**Information supplied**.
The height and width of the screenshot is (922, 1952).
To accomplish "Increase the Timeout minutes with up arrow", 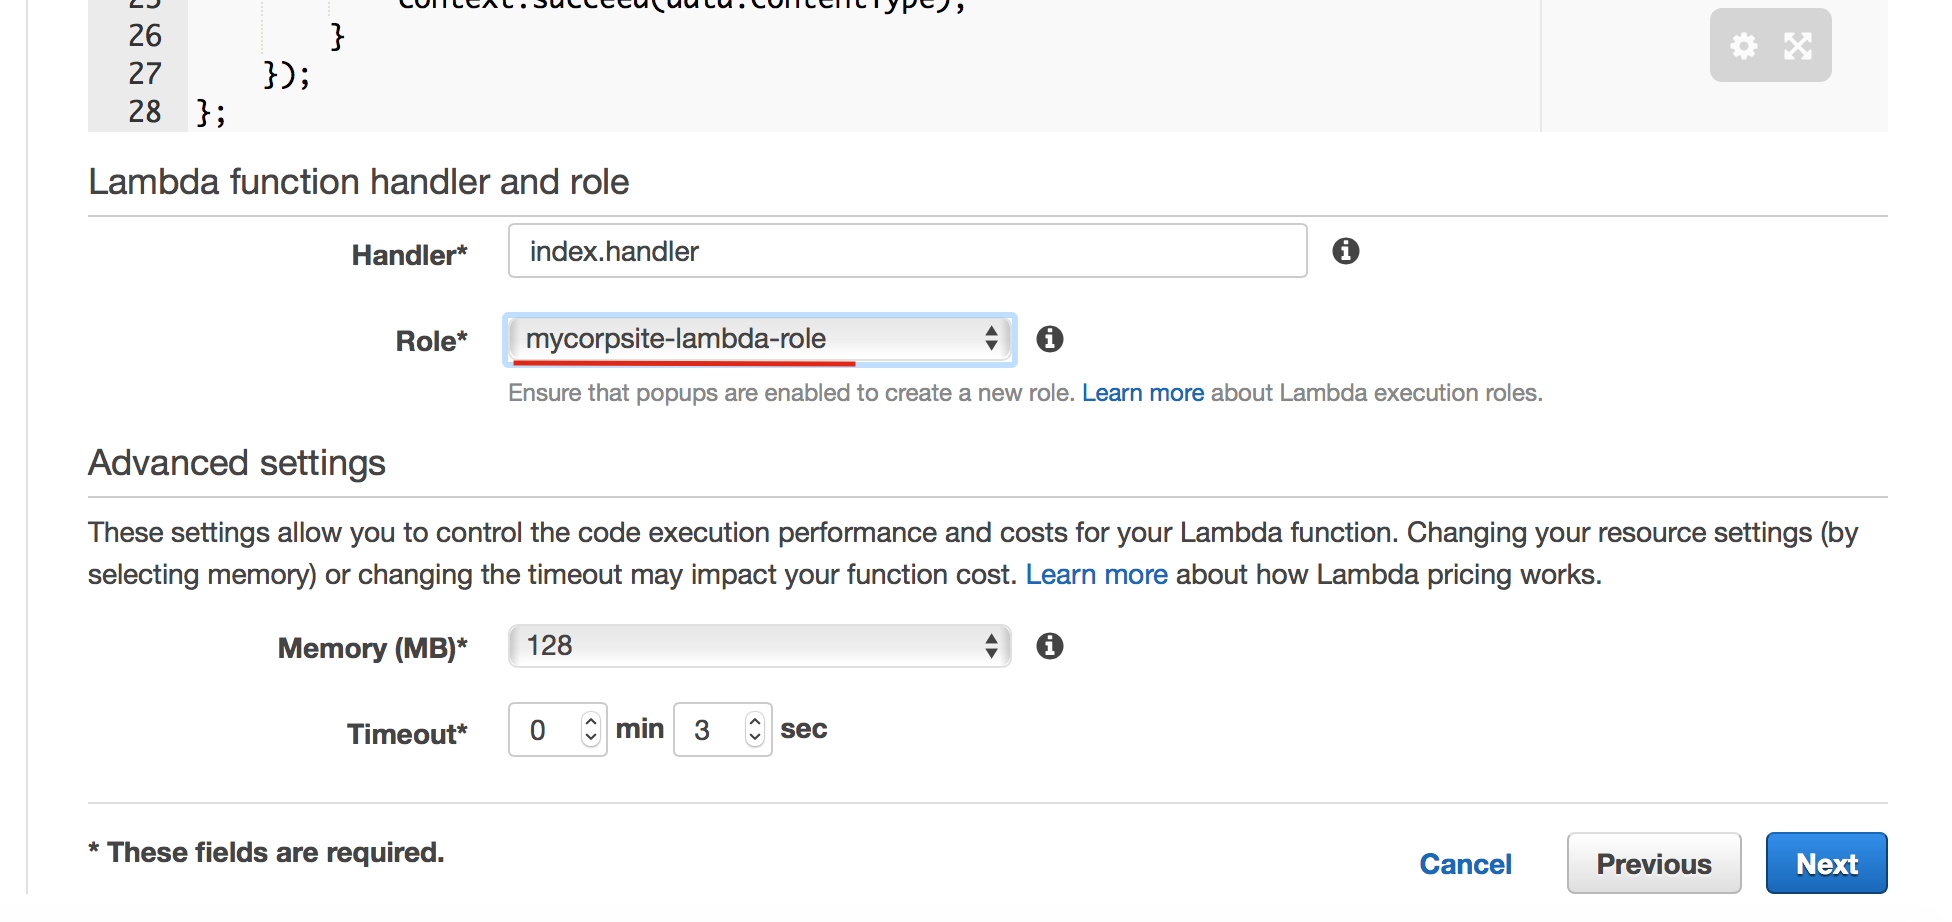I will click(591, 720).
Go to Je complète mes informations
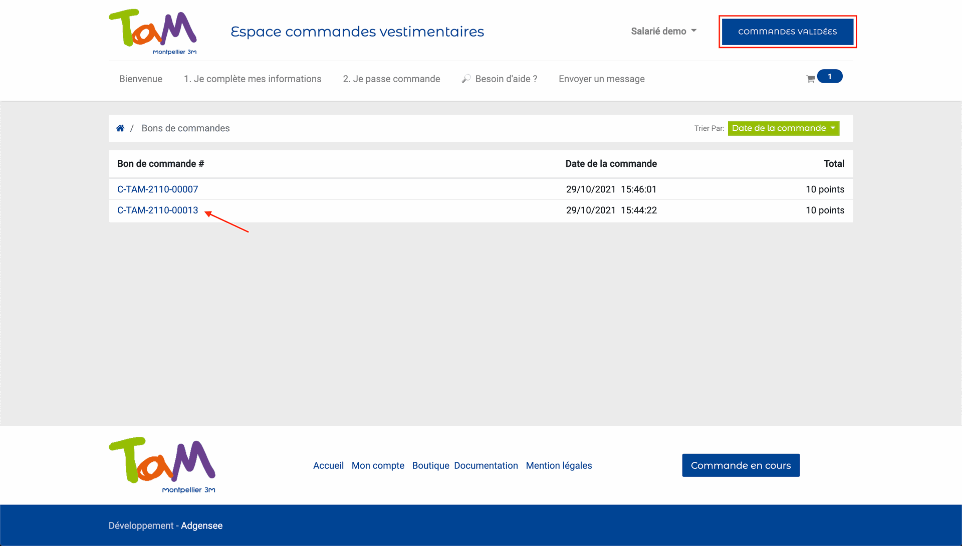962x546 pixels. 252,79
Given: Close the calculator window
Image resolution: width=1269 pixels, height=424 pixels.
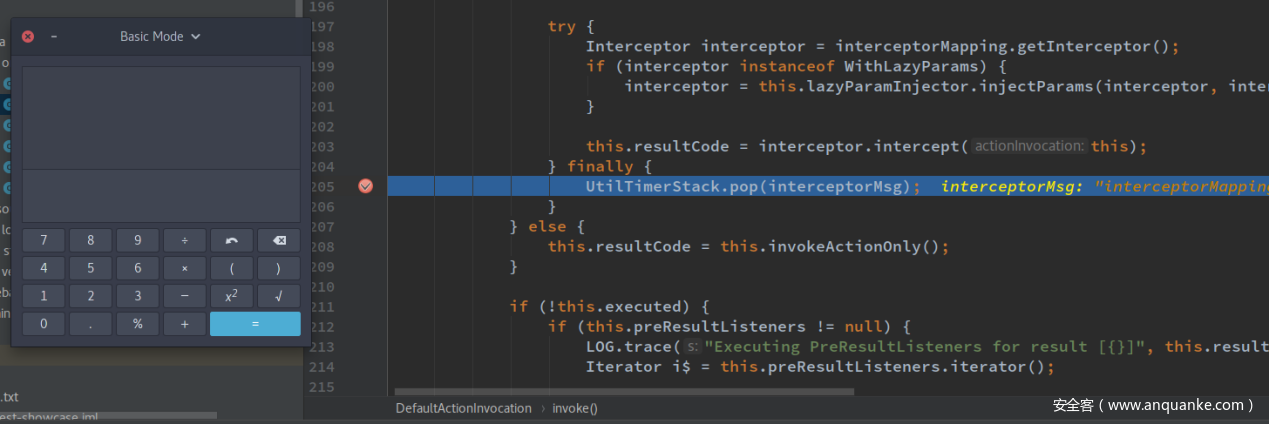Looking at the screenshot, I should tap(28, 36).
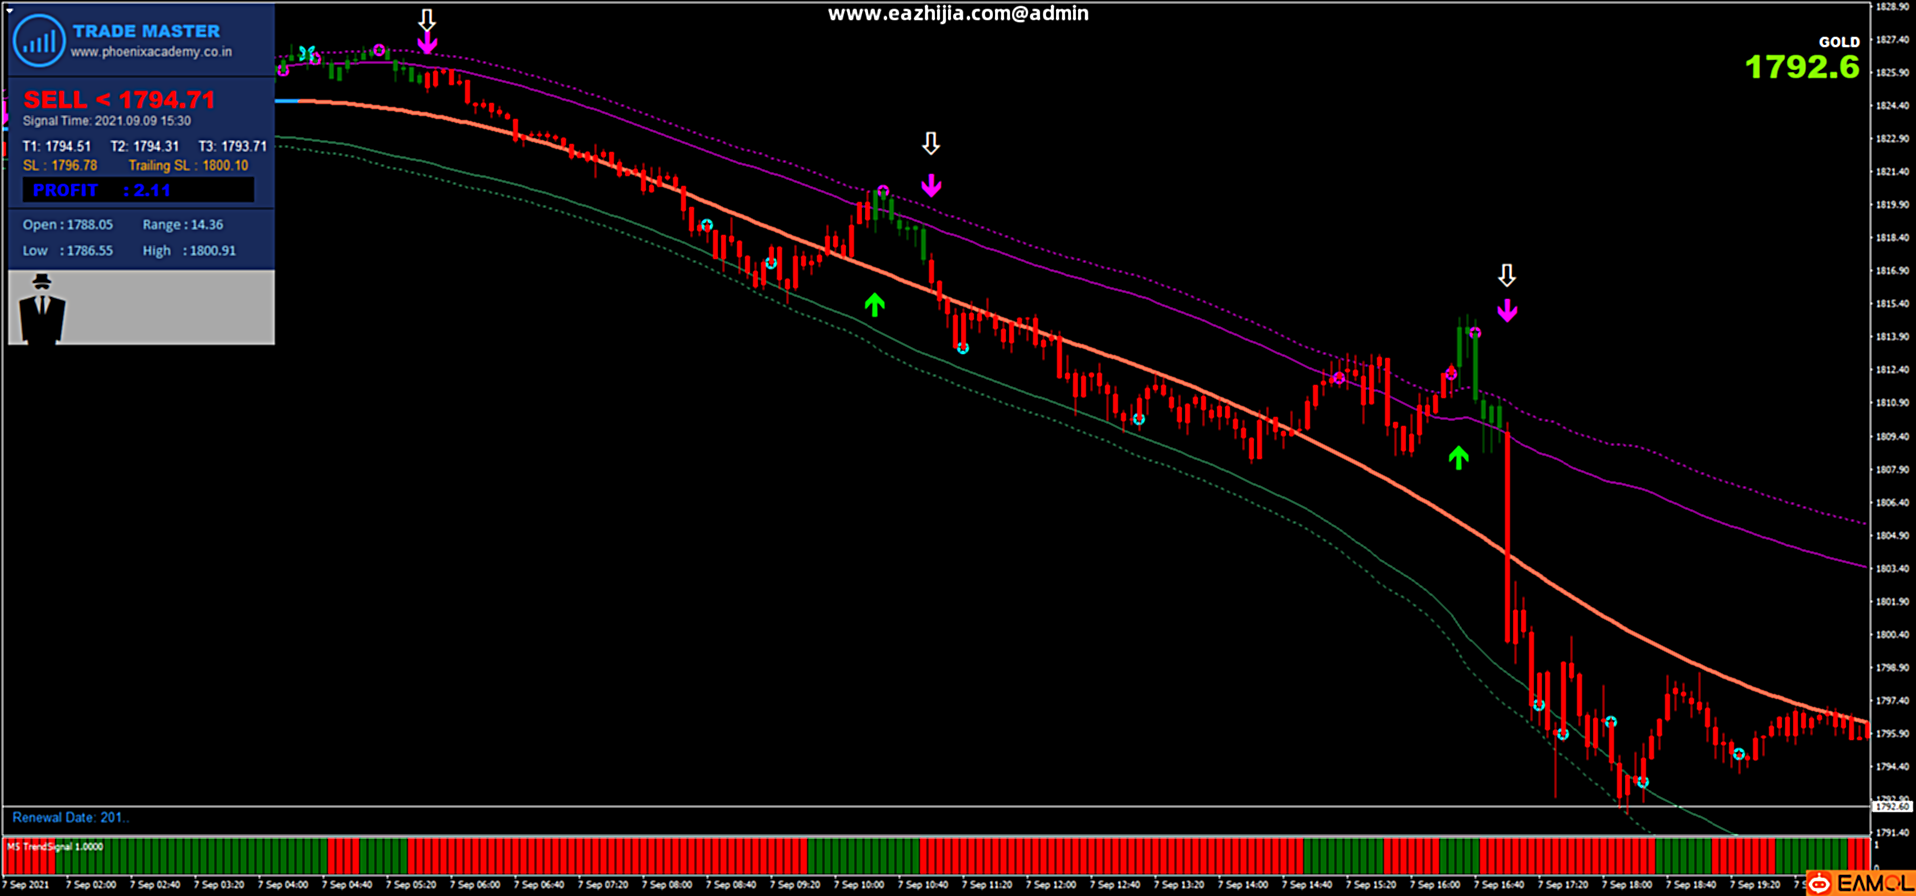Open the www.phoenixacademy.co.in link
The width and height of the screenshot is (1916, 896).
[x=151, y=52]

**Problem**. Copy exactly, and copy nothing else: the lines from the one containing "Image resolution: width=1269" through the end of the data, both ends included, with pictures left out.

**Output for this task**.
Image resolution: width=1269 pixels, height=424 pixels.
Looking at the screenshot, I should tap(28, 36).
Open the www.phoenixacademy.co.in link
The width and height of the screenshot is (1916, 896).
[x=151, y=52]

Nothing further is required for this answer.